Fyctia
L’éveil : La légende de Lucid
Azura se tourna vers sa compagne avec une expression stupéfaite :
— Ledelian… La faille dans la réalité… elle a disparu…
— Disparu ?
La femme brune se leva et s’avança jusqu’à l’orée du sous-bois, où se tenait son amie aux cheveux bleus, le regard fixé sur la forme sombre de la demeure abandonnée.
— Est-ce que… tu perçois quelque chose ?
Azura serra ses mains jointes sur son cœur. Ses yeux débordaient d’une émotion intense :
— Je pense que oui, souffla-t-elle, comme si elle n’osait y croire.
Ledelian ferma les paupières. Une vague mouvante de lumière joua sous sa peau, la teintant brièvement d’un reflet saphir.
— Je le sens aussi. Faiblement, mais il est bien là… ainsi que la jeune fille. Par contre, je ne trouve aucune trace du fils des Trente. Mais c’était hélas à prévoir. Nous aurions dû être plus attentifs. Cette perte pèsera lourd pour nous. Un potentiel si inestimable, disparu à jamais...
Avec un soupir, la jeune femme posa une main sur l’épaule d’Azura :
— Nous portons une profonde responsabilité vis-à-vis de Lucid, pour ne pas avoir su protéger l’un des vôtres. Cette longue incertitude a dû être une véritable torture pour chacun d’entre vous.

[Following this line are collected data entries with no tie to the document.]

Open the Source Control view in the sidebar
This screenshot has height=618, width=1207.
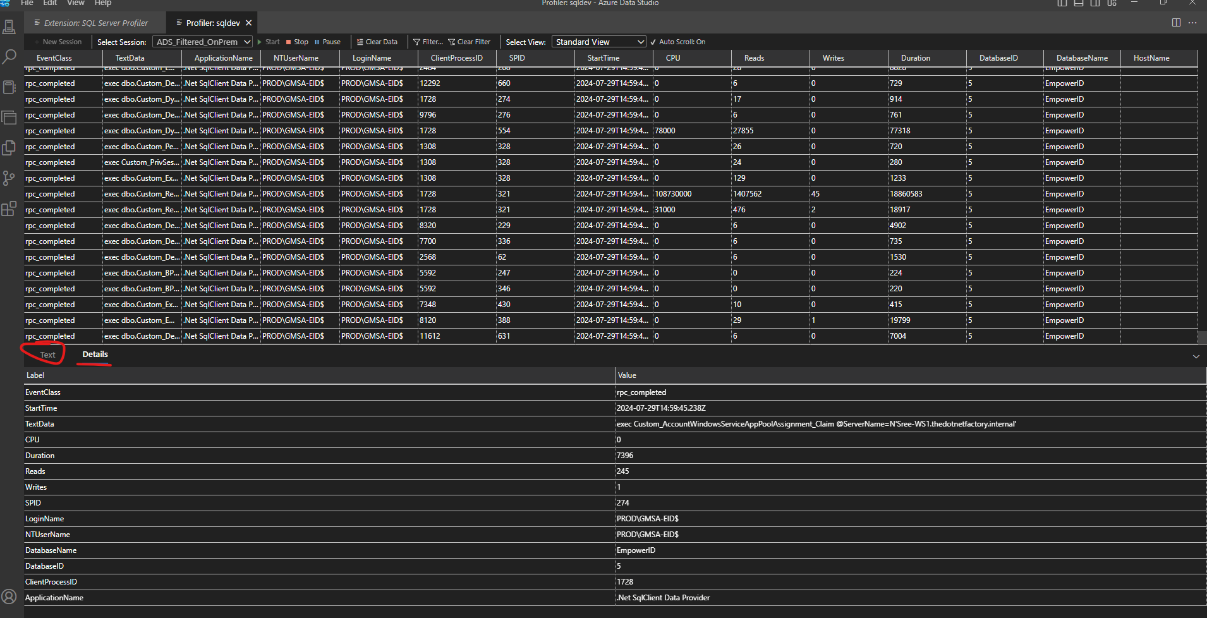pyautogui.click(x=9, y=178)
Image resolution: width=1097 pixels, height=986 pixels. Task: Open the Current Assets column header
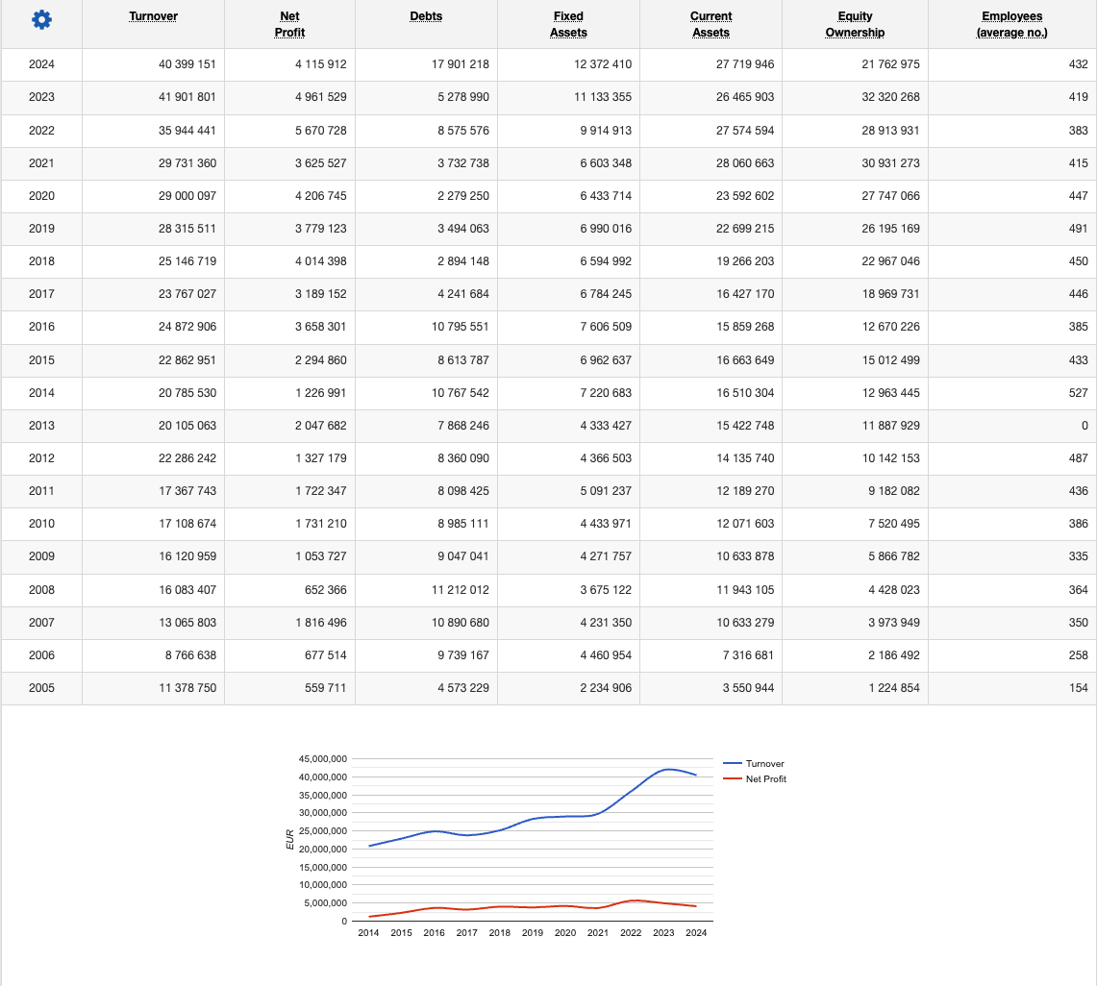(x=711, y=24)
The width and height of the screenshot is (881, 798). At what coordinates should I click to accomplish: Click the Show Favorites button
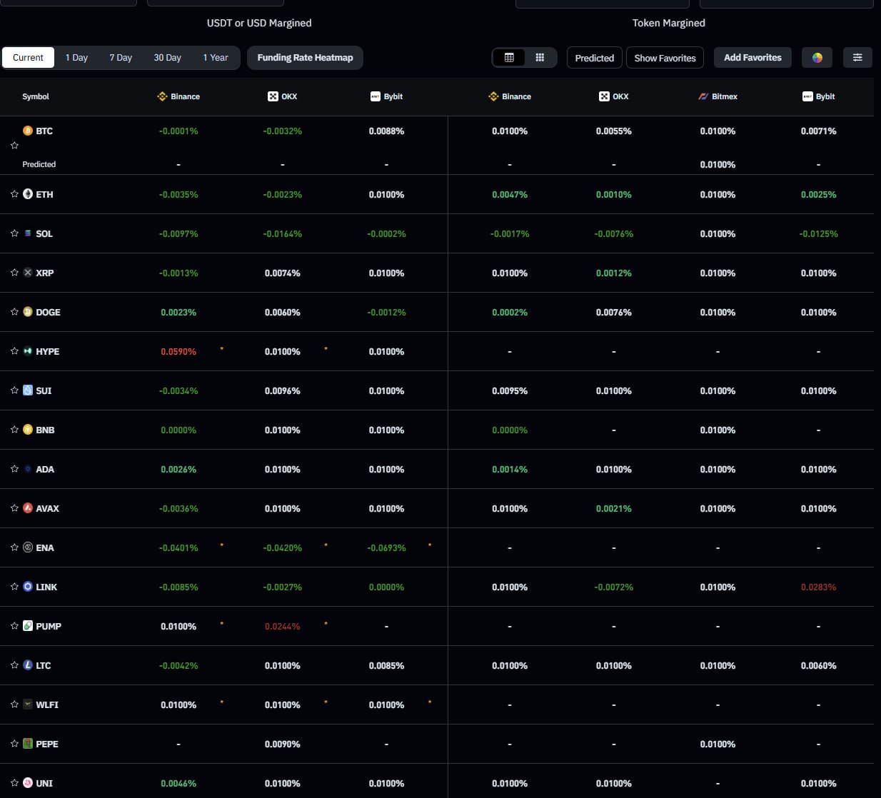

Son amie baissa la tête ; une mèche outremer voila son regard :
— Il est encore trop tôt pour ébruiter la nouvelle, répondit-elle d’une voix inquiète. Nous devons d’abord nous assurer qu’Aurean et la demoiselle d’Outremont vont bien. Et tant que nous n’en saurons pas plus sur les circonstances de la disparition d’Aurean et de son attache, tout danger ne sera pas écarté.
— Tu as raison. Nous devons tous rester vigilants. Pour l’instant, je propose que nous nous rapprochions pour voir comment évolue la situation. Nous n’interviendrons que si nécessaire.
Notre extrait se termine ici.